■ What you will do ■
Print out the full listing below, word for word.

■ Data for processing ■
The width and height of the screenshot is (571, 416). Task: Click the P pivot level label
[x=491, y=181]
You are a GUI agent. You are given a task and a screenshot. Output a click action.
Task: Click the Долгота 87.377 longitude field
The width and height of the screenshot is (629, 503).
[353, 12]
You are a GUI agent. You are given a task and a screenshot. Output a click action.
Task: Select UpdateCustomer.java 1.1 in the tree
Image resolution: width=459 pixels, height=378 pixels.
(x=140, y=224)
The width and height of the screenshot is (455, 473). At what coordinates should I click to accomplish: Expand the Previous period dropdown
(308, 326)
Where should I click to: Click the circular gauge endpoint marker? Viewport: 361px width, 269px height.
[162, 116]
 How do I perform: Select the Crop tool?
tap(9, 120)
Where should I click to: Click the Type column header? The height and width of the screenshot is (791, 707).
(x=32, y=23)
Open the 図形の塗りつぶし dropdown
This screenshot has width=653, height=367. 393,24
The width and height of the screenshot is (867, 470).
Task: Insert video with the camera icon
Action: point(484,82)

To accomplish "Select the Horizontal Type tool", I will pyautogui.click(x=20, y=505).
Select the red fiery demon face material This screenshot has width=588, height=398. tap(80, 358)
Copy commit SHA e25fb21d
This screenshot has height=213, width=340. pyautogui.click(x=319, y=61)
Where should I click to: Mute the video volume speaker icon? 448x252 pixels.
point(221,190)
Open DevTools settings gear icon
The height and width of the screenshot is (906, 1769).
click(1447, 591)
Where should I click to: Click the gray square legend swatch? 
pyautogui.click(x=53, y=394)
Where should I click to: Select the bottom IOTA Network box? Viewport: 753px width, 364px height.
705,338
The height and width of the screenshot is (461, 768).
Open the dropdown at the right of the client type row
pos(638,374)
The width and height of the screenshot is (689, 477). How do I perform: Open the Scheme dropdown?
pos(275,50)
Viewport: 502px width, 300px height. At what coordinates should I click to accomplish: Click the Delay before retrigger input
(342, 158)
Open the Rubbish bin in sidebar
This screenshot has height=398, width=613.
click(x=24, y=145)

■ Written reply ■
The width and height of the screenshot is (571, 416). Task: Click the P pivot level label
[x=491, y=181]
You are a GUI agent. You are given a task and a screenshot. Output a click action.
Task: Click the Долгота 87.377 longitude field
The width and height of the screenshot is (629, 503).
[353, 12]
You are a GUI agent. You are given a task and a screenshot. Output a click action.
Task: Select UpdateCustomer.java 1.1 in the tree
Image resolution: width=459 pixels, height=378 pixels.
(x=140, y=224)
The width and height of the screenshot is (455, 473). At what coordinates should I click to accomplish: Expand the Previous period dropdown
(308, 326)
Where should I click to: Click the circular gauge endpoint marker? Viewport: 361px width, 269px height.
[162, 116]
 How do I perform: Select the Crop tool?
tap(9, 120)
Where should I click to: Click the Type column header? The height and width of the screenshot is (791, 707).
(x=32, y=23)
Open the 図形の塗りつぶし dropdown
This screenshot has width=653, height=367. 393,24
The width and height of the screenshot is (867, 470).
Task: Insert video with the camera icon
Action: point(484,82)

To accomplish "Select the Horizontal Type tool", I will pyautogui.click(x=20, y=505).
Select the red fiery demon face material This screenshot has width=588, height=398. tap(80, 358)
Copy commit SHA e25fb21d
This screenshot has height=213, width=340. pyautogui.click(x=319, y=61)
Where should I click to: Mute the video volume speaker icon? 448x252 pixels.
point(221,190)
Open DevTools settings gear icon
The height and width of the screenshot is (906, 1769).
click(1447, 591)
Where should I click to: Click the gray square legend swatch? 
pyautogui.click(x=53, y=394)
Where should I click to: Select the bottom IOTA Network box? Viewport: 753px width, 364px height.
705,338
The height and width of the screenshot is (461, 768).
Open the dropdown at the right of the client type row
pos(638,374)
The width and height of the screenshot is (689, 477). How do I perform: Open the Scheme dropdown?
pos(275,50)
Viewport: 502px width, 300px height. At what coordinates should I click to accomplish: Click the Delay before retrigger input
(342, 158)
Open the Rubbish bin in sidebar
This screenshot has height=398, width=613.
click(x=24, y=145)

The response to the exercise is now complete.